How do I calculate the price and quantity being produced in the short run with only the following information?

q = 60 - (1/2)p
MC = 60

See response to previous question.

To calculate the price and quantity being produced in the short run, we need to find the intersection of the market demand curve and the firm's marginal cost curve.

Step 1: Start with the market demand equation.
The given information includes:
q = 60 - (1/2)p
This equation represents the market demand curve. The quantity demanded (q) is a function of the price (p).

Step 2: Set the market demand equal to the firm's quantity.
We know that the quantity being produced by the firm is the same as the quantity demanded in the market in the short run.
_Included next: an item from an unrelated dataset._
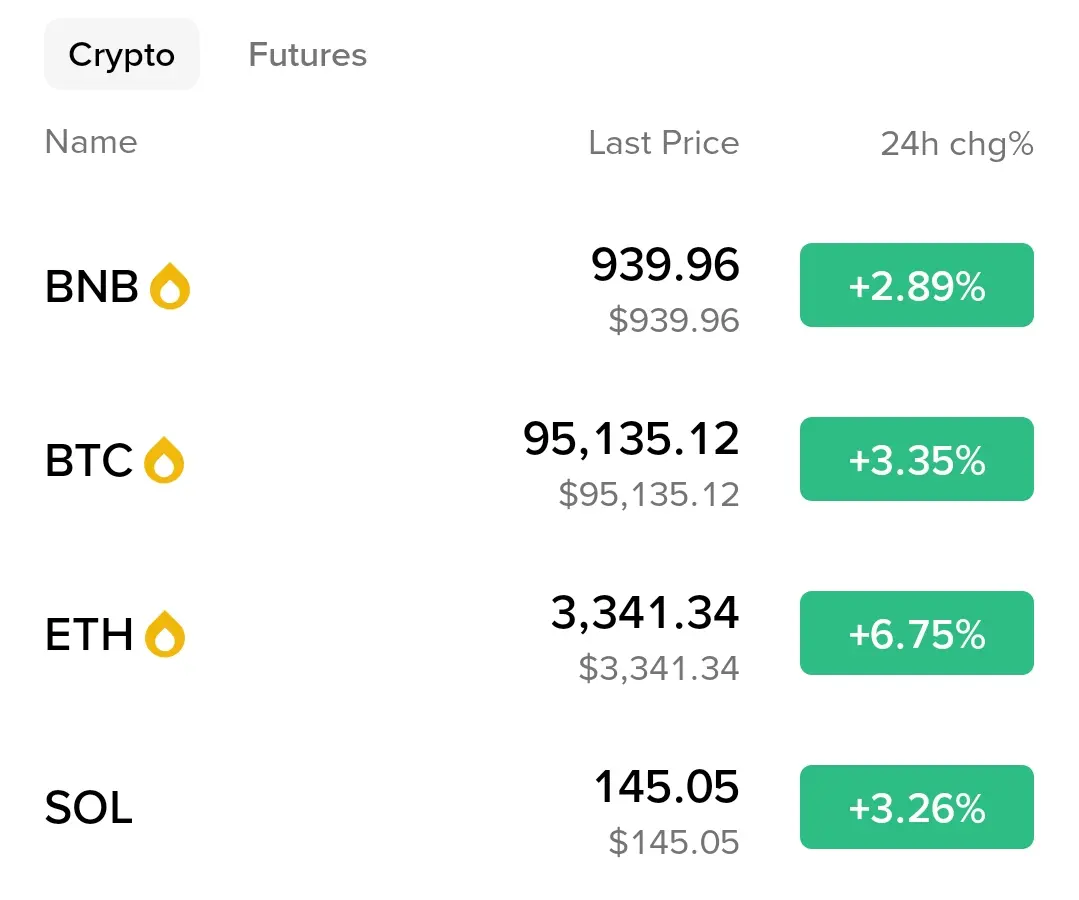1079x900 pixels.
Task: Click the BTC last price 95,135.12
Action: tap(631, 440)
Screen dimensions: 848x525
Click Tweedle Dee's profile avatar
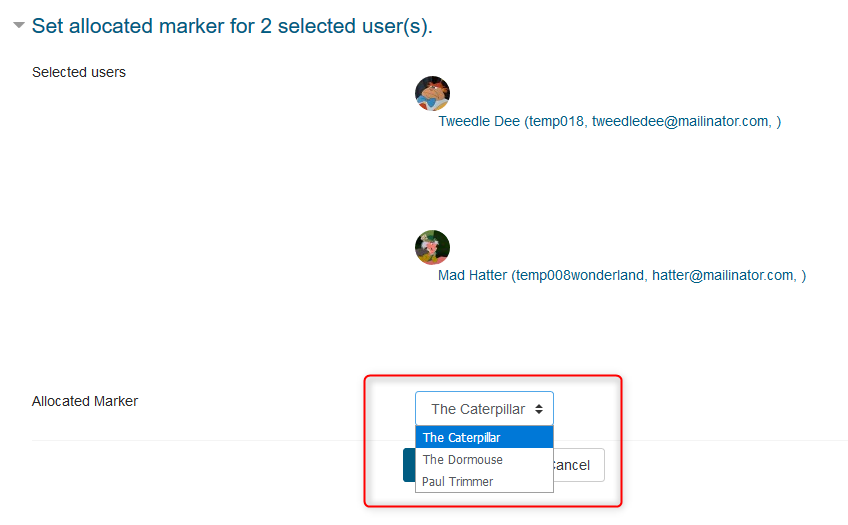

So, set q equal to the firm's quantity:
q = Q

Step 3: Substitute the firm's quantity into the market demand equation.
Replace q with Q in the market demand equation:
Q = 60 - (1/2)p

Step 4: Find the firm's marginal cost (MC) equation.
The given information also mentions that the firm's marginal cost is 60.

Step 5: Set the firm's marginal cost equal to the market price.
Since the market price (p) is the same as the firm's marginal cost in the short run, we can set p equal to MC:
p = MC = 60

Step 6: Substitute the market price into the market demand equation.
Replace p with 60 in the market demand equation:
Q = 60 - (1/2)(60)

Step 7: Solve for the firm's quantity.
Simplify the equation:
Q = 60 - 30
Q = 30

The quantity being produced by the firm in the short run is 30 units.

Step 8: Substitute the firm's quantity into the market demand equation to find the market price.
Replace Q with 30 in the market demand equation:
30 = 60 - (1/2)p

Step 9: Solve for the market price.
Rearrange the equation to isolate p:
(1/2)p = 60 - 30
(1/2)p = 30
p = 2 * 30
p = 60

The market price in the short run is $60 per unit.

Therefore, in the short run, the firm would produce 30 units at a price of $60 per unit.